**WORK TASK**
What is the count of lines in the records that include "region"? Reply with that number alone.

Data extracted from a collection:
☆ ☆ ☆ ☆ ☆ ☆ ☆
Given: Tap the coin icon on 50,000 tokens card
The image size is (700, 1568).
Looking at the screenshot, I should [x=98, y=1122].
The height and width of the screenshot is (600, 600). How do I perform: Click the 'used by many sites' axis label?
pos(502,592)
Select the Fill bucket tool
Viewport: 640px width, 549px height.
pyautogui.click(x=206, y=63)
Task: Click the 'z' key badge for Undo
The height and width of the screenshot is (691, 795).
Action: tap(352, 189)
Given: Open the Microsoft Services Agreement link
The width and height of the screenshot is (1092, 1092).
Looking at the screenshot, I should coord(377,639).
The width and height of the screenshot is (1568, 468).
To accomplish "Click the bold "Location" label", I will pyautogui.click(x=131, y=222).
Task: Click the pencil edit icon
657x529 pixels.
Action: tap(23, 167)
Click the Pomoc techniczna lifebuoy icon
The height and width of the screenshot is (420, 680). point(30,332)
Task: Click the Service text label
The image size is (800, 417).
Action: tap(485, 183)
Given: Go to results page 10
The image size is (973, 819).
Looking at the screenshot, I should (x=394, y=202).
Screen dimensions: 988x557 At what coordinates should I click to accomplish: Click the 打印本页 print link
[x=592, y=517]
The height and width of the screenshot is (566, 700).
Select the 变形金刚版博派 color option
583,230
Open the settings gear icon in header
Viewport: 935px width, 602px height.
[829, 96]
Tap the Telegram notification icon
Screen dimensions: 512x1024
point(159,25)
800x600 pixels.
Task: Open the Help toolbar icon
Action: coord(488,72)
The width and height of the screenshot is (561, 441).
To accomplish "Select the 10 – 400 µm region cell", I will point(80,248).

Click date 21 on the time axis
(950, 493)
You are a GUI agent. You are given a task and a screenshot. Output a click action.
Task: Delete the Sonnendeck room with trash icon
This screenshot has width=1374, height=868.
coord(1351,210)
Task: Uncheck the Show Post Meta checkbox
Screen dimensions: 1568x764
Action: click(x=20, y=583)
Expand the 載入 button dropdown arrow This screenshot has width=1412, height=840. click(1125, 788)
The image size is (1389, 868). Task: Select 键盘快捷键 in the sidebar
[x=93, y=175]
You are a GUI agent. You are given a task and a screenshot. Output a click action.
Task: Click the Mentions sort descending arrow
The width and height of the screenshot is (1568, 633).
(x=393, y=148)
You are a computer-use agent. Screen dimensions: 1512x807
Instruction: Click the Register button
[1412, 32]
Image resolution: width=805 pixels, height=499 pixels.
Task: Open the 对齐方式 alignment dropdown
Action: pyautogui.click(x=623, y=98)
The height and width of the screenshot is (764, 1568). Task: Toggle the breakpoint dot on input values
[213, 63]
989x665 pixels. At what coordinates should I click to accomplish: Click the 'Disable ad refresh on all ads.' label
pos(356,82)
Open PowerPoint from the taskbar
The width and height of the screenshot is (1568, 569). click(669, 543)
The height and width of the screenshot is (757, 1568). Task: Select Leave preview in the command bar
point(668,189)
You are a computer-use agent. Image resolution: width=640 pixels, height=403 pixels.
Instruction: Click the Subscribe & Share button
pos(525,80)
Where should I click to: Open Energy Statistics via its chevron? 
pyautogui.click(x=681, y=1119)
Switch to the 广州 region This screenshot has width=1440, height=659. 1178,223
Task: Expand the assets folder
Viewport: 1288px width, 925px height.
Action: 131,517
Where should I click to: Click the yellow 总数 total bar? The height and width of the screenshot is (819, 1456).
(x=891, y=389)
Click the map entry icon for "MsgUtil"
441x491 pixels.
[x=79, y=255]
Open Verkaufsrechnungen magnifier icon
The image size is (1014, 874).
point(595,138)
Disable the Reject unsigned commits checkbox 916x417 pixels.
☆ ☆ ☆ ☆ ☆ ☆ ☆
**FINISHED TASK**
2